Marine Corps Gen. Joe Dunford met with U.S. and coalition leaders in Iraq’s capital to discuss the next steps in the strategy to stop the terror group from ever coming back. He met with U.S. Ambassador to Iraq Matthew H. Tueller and Army Lt. Gen. Paul LaCamera, the commander of Operation Inherent Resolve.
The bottom line is the ISIS threat has not gone away, the chairman said.
When Dunford made his first visit to Baghdad as chairman in 2015, Iraqi security forces tanks were positioned at various crossroads in the city in case ISIS fighters attacked. The terror group seemed to come out of nowhere to take eastern Syria and vast stretches of northern and western Iraq. Iraqi forces ran from ISIS and surrendered Mosul, Iraq’s second-largest city. The group declared Raqqa, Syria, as the capital of its caliphate and began the effort to turn back the calendar to the seventh century.

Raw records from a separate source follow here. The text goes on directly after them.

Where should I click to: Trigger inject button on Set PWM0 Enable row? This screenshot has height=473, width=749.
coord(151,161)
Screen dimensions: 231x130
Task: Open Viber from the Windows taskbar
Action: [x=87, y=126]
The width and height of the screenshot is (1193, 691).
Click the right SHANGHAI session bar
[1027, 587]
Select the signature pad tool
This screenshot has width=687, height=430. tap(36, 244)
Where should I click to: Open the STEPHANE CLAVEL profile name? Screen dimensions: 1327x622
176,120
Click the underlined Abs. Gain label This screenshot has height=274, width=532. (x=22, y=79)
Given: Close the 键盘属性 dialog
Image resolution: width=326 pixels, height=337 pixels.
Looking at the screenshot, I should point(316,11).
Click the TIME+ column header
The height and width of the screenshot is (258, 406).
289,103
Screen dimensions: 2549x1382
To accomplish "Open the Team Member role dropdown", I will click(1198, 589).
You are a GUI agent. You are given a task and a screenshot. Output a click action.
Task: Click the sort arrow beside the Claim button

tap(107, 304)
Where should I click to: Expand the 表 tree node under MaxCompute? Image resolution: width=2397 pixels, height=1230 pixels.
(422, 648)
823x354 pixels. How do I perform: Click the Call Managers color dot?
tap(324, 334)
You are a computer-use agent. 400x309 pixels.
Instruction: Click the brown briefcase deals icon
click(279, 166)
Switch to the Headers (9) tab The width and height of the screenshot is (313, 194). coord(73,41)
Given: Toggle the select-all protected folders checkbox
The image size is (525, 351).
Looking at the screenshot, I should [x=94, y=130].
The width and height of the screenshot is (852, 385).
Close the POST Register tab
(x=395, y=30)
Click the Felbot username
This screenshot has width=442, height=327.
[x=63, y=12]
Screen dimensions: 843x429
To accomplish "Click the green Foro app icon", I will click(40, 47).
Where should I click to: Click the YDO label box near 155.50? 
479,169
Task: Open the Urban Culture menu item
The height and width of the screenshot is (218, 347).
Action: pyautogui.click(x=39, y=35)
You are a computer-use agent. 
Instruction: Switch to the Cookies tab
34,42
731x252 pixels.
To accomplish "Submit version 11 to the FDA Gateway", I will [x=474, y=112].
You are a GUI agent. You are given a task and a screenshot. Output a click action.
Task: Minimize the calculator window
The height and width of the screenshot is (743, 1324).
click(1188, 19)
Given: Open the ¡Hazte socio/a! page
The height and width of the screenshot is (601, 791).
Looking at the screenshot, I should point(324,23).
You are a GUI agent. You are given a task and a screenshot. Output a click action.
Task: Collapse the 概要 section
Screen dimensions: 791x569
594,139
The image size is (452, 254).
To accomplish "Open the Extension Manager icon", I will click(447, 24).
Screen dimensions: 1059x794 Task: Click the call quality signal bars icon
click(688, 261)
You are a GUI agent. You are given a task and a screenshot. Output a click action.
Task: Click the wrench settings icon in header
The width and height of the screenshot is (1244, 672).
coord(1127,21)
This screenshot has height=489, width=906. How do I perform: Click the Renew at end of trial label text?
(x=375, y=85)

The group continued to drive into Iraqi Kurdistan and held Ramadi – a city many consider a gateway to Baghdad.
But some units in Iraq stuck together, and U.S. forces and allies came into the country to help those forces become more effective in combat. At the time, many critics said the only way to defeat the terror group was via vast numbers of Western troops – by Western, they meant American. Some believed the United States had to launch another military surge into Iraq.
American political and military leaders believed there was a better strategy. The “train, advise and enable” model was christened, with a small number of American and partner-nation forces instructing Iraqi and Syrian security forces, advising them in combat and providing enabling capabilities to ensure ISIS defeat. The strategy has proven successful, and in March, the physical caliphate was eliminated.